Look at the entries below and restate word for word the lines from the first through the one that has "Task: Add a new analyzer with plus icon".

Records to use START

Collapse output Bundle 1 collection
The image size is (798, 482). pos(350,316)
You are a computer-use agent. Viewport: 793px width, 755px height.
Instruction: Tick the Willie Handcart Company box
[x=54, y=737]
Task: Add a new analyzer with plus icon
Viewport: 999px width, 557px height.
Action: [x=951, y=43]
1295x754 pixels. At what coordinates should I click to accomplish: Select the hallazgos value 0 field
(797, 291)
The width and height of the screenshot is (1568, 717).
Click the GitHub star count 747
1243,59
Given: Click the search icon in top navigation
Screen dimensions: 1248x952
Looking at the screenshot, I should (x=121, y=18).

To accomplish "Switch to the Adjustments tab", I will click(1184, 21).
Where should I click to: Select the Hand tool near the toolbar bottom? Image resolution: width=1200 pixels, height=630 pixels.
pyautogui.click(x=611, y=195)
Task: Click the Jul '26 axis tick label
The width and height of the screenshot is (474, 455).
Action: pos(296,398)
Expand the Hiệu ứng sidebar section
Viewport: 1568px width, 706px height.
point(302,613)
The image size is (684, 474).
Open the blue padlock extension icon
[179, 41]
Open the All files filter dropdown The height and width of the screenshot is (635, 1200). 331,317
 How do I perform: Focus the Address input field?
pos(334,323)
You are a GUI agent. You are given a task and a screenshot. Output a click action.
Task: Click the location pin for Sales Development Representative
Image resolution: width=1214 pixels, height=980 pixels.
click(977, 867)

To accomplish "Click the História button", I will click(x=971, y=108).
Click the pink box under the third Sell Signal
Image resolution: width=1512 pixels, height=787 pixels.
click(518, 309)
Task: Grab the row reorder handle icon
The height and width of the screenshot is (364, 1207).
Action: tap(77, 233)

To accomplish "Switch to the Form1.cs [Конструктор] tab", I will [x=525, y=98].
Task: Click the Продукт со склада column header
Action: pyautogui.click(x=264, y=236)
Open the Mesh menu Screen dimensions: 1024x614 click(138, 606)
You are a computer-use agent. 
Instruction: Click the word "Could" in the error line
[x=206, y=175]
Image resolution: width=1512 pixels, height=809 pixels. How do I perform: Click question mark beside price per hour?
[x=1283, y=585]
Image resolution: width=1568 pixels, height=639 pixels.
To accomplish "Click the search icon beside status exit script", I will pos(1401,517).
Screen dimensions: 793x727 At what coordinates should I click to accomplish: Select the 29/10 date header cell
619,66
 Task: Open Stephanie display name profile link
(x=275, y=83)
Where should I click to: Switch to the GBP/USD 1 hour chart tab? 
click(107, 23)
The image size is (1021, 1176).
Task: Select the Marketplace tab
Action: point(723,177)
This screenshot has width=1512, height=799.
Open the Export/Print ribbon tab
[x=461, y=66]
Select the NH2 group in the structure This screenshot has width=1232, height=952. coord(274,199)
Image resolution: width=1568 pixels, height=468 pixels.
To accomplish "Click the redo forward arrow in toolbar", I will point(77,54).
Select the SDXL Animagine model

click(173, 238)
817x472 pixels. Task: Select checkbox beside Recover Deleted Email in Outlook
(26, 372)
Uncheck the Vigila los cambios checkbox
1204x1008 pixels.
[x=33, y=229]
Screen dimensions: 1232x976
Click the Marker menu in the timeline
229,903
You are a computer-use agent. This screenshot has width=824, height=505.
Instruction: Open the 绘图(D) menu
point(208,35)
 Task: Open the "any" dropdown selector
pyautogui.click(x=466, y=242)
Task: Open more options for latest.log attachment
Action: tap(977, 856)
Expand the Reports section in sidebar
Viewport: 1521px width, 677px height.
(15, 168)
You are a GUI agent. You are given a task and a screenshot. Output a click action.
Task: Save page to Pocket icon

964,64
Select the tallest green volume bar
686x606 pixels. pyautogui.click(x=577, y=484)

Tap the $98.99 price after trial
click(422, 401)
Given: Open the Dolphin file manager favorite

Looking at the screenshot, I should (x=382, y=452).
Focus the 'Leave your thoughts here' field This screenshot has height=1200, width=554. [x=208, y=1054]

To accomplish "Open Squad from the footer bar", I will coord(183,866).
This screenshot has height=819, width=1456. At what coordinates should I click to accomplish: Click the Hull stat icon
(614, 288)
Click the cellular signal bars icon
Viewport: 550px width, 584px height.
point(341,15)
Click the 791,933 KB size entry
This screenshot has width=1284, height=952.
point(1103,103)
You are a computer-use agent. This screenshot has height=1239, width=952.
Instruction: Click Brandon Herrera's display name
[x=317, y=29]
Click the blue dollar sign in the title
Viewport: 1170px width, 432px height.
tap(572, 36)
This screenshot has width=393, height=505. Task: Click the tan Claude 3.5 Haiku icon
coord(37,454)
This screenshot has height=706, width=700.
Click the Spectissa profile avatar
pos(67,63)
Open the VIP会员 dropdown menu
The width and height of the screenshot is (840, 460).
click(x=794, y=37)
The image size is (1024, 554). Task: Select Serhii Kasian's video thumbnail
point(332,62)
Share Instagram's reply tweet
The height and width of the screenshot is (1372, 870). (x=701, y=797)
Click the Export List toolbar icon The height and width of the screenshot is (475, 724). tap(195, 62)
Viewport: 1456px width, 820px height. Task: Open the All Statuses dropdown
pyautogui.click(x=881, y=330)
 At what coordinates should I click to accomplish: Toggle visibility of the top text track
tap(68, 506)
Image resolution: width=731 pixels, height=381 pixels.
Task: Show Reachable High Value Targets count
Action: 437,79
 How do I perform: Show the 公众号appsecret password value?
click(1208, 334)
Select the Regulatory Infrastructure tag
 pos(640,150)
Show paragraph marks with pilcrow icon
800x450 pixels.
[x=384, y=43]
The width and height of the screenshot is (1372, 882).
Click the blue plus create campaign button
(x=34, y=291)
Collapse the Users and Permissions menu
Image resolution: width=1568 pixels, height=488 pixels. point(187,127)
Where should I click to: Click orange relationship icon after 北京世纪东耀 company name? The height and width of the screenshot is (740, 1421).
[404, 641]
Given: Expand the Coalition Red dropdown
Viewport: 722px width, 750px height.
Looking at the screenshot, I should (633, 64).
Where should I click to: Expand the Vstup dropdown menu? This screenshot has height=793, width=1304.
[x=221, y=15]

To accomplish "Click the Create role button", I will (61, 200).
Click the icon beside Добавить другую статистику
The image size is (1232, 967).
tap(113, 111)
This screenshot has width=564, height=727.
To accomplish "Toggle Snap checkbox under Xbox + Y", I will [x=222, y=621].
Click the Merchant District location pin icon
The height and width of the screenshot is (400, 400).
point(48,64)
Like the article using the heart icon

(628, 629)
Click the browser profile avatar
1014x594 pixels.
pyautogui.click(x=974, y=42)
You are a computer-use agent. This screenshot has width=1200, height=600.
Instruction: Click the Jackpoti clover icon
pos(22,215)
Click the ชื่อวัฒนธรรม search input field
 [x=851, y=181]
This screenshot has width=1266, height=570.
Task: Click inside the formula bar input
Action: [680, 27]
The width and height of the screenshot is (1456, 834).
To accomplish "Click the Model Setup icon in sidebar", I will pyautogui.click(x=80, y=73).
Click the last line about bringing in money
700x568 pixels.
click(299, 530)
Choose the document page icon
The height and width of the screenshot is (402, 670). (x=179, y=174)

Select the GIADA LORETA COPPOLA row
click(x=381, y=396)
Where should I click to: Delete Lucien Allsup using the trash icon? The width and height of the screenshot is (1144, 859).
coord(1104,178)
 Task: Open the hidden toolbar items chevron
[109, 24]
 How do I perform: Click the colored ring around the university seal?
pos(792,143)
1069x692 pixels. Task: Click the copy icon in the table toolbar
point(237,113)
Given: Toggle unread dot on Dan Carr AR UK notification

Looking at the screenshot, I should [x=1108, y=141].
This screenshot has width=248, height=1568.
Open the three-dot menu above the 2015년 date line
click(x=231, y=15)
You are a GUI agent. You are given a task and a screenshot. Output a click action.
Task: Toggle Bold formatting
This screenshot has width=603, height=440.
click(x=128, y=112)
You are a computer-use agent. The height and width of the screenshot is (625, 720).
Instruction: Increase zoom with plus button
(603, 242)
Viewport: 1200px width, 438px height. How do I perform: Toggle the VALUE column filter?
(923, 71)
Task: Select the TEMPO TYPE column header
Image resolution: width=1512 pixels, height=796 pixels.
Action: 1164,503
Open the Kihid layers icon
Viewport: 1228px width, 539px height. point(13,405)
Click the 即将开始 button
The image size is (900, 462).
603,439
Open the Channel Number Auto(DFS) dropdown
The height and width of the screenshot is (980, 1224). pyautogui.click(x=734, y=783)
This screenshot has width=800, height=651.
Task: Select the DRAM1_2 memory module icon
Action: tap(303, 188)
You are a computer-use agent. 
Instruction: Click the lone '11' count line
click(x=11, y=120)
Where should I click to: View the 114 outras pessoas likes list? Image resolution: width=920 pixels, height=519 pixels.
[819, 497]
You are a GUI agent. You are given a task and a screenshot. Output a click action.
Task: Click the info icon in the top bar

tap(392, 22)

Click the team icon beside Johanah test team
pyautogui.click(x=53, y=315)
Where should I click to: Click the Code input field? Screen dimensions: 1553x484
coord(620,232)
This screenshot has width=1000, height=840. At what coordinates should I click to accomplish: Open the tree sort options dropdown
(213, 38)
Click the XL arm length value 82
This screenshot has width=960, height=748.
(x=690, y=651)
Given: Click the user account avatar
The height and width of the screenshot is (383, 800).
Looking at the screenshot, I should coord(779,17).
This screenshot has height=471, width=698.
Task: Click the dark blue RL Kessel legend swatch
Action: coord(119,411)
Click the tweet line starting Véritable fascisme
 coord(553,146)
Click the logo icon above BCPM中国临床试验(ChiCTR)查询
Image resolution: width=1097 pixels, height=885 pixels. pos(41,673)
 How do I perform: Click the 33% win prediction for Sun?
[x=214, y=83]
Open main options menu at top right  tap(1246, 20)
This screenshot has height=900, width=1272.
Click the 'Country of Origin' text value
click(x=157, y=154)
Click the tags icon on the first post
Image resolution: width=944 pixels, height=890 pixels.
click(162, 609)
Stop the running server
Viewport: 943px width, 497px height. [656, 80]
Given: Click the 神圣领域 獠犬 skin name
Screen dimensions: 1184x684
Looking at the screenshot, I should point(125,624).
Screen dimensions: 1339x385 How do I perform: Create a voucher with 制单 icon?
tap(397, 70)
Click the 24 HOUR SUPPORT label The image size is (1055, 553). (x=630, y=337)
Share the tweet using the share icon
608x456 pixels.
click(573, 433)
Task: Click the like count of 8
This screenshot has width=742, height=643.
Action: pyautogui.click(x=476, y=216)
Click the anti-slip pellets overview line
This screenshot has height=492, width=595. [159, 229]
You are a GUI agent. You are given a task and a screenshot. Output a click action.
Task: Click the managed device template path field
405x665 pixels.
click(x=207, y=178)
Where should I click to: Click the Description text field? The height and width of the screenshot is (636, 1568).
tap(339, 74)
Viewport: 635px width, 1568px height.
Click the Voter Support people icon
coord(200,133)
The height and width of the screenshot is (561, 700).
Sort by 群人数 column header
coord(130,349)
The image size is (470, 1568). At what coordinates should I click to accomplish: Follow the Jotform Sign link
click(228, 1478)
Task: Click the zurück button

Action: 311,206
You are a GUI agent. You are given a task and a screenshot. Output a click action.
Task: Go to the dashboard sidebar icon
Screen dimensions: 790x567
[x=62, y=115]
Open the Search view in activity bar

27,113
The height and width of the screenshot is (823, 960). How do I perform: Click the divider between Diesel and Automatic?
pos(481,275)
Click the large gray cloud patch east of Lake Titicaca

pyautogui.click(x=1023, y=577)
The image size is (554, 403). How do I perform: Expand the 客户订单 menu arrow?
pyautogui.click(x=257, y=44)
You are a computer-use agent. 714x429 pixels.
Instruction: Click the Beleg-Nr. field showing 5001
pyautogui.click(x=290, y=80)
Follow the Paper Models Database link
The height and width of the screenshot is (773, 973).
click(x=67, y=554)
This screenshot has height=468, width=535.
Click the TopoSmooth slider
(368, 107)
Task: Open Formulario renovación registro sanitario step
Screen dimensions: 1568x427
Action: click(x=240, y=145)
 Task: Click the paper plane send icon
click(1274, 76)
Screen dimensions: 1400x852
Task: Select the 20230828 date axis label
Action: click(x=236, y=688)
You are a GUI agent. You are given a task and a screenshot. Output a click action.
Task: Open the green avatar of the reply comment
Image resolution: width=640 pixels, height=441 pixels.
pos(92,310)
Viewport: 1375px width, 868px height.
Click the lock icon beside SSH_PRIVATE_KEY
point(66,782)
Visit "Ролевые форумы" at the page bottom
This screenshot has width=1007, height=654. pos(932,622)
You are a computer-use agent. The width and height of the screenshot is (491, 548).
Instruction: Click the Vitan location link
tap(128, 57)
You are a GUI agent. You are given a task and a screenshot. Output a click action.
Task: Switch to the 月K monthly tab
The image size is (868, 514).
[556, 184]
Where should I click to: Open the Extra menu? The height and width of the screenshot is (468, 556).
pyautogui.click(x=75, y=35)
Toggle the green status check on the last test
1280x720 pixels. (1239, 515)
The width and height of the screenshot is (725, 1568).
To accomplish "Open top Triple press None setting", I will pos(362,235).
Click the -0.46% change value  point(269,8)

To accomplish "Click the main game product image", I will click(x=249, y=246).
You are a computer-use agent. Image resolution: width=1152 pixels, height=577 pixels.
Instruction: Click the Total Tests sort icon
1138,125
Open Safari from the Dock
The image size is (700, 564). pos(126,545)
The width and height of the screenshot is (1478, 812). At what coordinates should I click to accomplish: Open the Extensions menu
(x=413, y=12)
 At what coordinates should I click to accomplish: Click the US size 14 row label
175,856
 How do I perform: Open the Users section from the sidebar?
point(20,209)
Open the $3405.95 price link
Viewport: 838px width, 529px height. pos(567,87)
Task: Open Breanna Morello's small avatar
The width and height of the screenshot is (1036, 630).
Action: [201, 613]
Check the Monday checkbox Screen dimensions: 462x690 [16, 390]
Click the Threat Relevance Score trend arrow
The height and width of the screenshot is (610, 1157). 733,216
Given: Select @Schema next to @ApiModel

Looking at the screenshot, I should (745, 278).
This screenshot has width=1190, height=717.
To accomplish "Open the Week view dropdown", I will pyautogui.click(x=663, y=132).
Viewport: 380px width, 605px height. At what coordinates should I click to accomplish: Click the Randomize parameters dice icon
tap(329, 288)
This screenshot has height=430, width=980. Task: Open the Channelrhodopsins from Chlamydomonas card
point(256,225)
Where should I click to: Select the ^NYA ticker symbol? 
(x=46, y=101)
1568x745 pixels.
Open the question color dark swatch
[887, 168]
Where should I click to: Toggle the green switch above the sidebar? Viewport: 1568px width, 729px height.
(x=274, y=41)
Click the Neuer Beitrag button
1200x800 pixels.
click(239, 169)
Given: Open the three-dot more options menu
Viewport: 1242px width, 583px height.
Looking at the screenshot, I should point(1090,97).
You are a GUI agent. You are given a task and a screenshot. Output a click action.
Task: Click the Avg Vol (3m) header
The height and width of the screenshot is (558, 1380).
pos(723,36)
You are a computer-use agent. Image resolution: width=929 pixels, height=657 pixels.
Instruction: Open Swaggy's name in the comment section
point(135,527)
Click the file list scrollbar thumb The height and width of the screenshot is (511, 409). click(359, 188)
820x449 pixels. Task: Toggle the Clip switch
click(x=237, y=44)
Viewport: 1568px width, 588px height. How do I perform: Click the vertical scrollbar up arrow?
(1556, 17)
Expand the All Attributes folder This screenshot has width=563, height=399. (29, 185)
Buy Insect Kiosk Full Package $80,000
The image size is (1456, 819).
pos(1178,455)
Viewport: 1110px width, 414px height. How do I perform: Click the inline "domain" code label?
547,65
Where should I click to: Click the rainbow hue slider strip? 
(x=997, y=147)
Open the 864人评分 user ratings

Records to use END

▶ **Task response**:
Collapse output Bundle 1 collection
The image size is (798, 482). pos(350,316)
You are a computer-use agent. Viewport: 793px width, 755px height.
Instruction: Tick the Willie Handcart Company box
[x=54, y=737]
Task: Add a new analyzer with plus icon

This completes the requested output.